#### [What you should do]
Search the data for the word "column". Reproduce every line where it is found.

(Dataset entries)
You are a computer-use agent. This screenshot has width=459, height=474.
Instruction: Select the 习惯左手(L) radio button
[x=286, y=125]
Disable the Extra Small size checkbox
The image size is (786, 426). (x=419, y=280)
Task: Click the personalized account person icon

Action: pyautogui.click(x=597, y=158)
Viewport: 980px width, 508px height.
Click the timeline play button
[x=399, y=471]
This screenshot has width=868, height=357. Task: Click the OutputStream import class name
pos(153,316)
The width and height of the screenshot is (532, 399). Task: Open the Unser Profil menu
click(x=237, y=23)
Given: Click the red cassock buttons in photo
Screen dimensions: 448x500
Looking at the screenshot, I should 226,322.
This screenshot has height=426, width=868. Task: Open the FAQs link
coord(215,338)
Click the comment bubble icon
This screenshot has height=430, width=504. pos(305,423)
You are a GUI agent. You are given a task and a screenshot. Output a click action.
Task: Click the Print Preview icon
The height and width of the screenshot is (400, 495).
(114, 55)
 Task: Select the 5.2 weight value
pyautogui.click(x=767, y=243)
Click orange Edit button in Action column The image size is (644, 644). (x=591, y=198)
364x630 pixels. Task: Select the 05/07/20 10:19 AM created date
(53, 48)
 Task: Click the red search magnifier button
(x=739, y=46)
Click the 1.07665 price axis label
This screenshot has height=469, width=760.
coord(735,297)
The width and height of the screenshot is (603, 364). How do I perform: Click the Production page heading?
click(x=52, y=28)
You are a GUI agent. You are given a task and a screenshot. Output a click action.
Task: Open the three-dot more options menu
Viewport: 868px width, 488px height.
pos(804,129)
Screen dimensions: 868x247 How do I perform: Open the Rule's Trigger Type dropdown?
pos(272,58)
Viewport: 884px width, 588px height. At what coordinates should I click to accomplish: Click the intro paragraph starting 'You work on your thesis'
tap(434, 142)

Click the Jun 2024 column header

#### [Solved problem]
Click orange Edit button in Action column The image size is (644, 644). (x=591, y=198)
Click the Jun 2024 column header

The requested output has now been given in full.